The Max Input controls all of the highlights within your image. Decreasing the slider will brighten all of the light sources in your photos, and moving the slider entirely to the left will turn your image white. Balance between each of the input sliders will let you control the overall shadows and highlights more precisely than the Exposure tool sliders will allow.
The Output sliders mimic the Input sliders, Min Output and Max Output. These sliders adjust the overall tonal range of your image, reducing the contrast of your shadows and highlights.
Increasing the Min Output slider will limit the intensity of the shadows in your photo, creating an overall brighter effect. Decreasing Max Output will limit the intensity of highlights in your image, making the overall effect darker. Move both sliders slightly inwards to achieve a matte effect.
The Gamma slider will control the overall exposure of your image. If you’re not doing a lot of fine tuning of the image and want to brighten or darken the overall image, the Gamma slider can help. Decrease the slider to darken the image, or increase the slider to brighten it.
Using the Levels Tool:
Step 1: Start with opening an image in your Photo Editor. Go from the Edit menu to Levels under the Miscellaneous category.

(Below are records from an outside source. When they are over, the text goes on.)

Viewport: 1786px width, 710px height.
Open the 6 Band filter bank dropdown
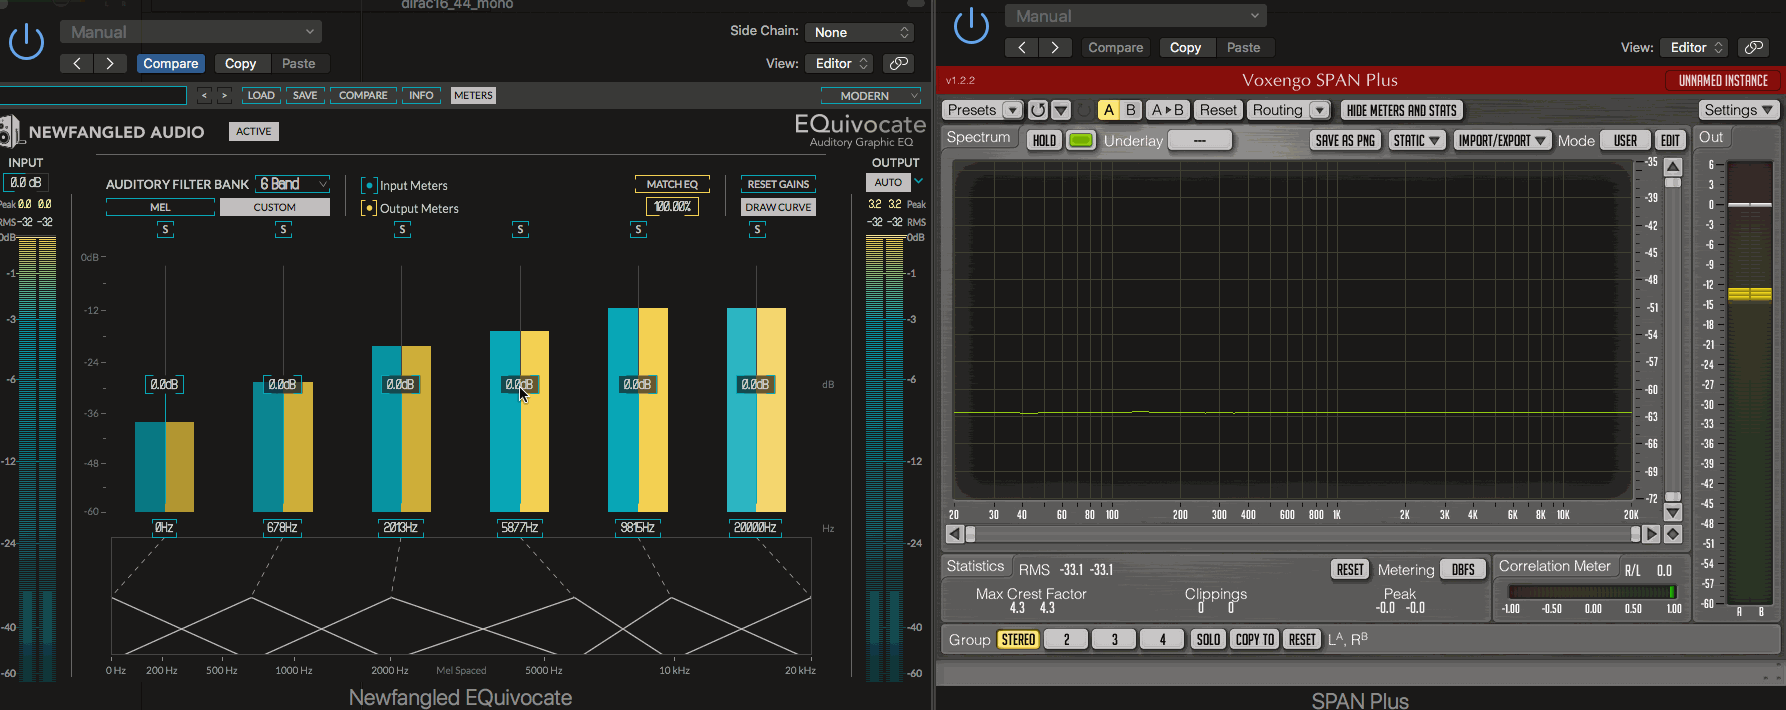[293, 184]
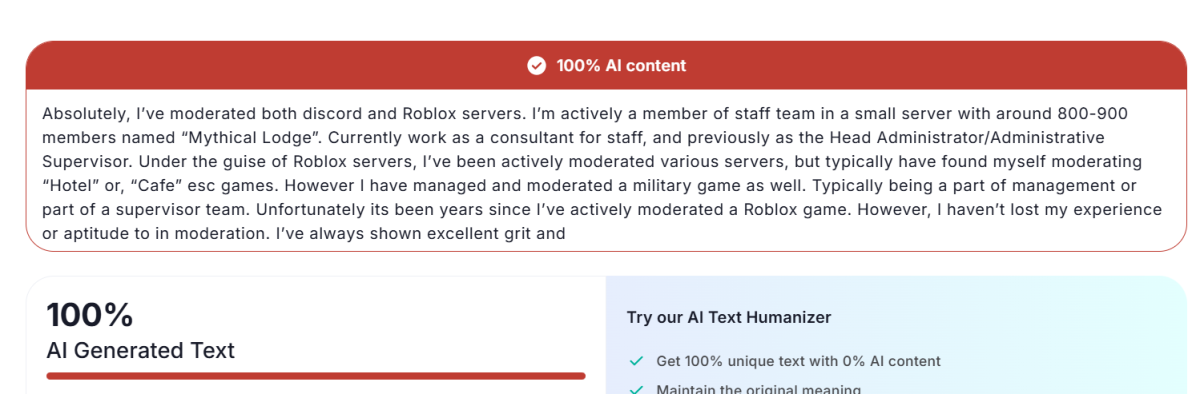Viewport: 1200px width, 394px height.
Task: Click the red AI score progress bar
Action: pyautogui.click(x=316, y=376)
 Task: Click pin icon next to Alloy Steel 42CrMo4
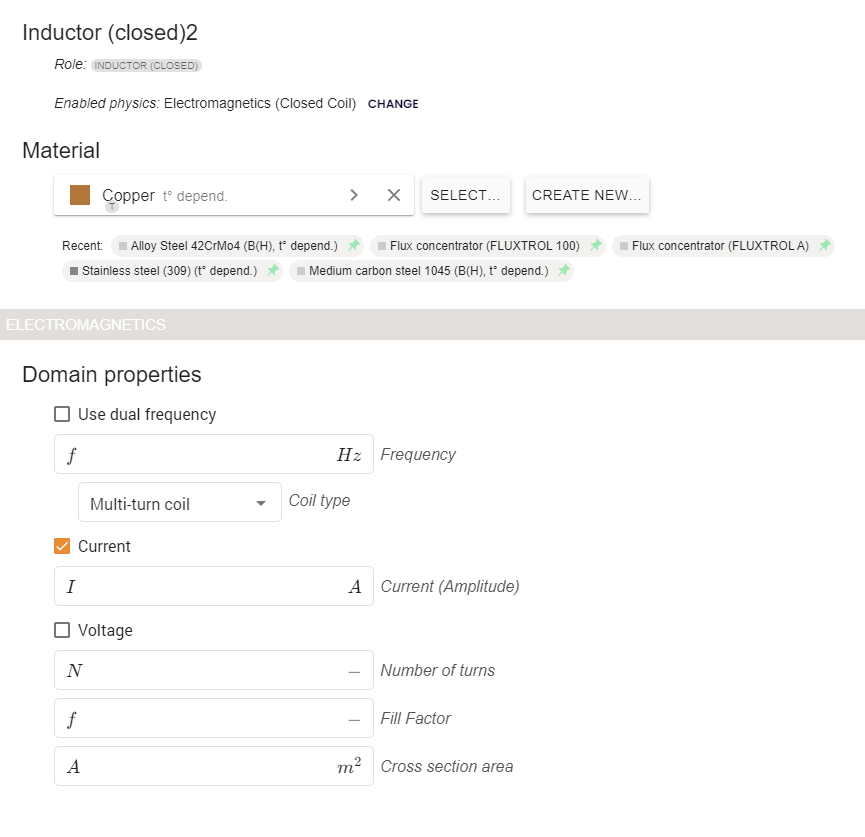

Step 2: Check out the different adjustment options in Levels and start experimenting.
In this case we get a lot more contrast by moving the Min Input up and the Max Input down.
In another version, we move the Gamma slider to move the overall exposure up, then adjust the Max Input to get more refined.
Step 3: If you only want to apply the effect to parts of your image, click on the 'Paint' tab and use the paintbrush tool to choose where you want to apply it.
Approaching the Levels tool can vary greatly depending on the image you're using and where it needs the most help. An underexposed image would need different adjustments than an overexposed image. Play around with the Levels tool to understand how each adjustment slider works and how to best apply it to your image.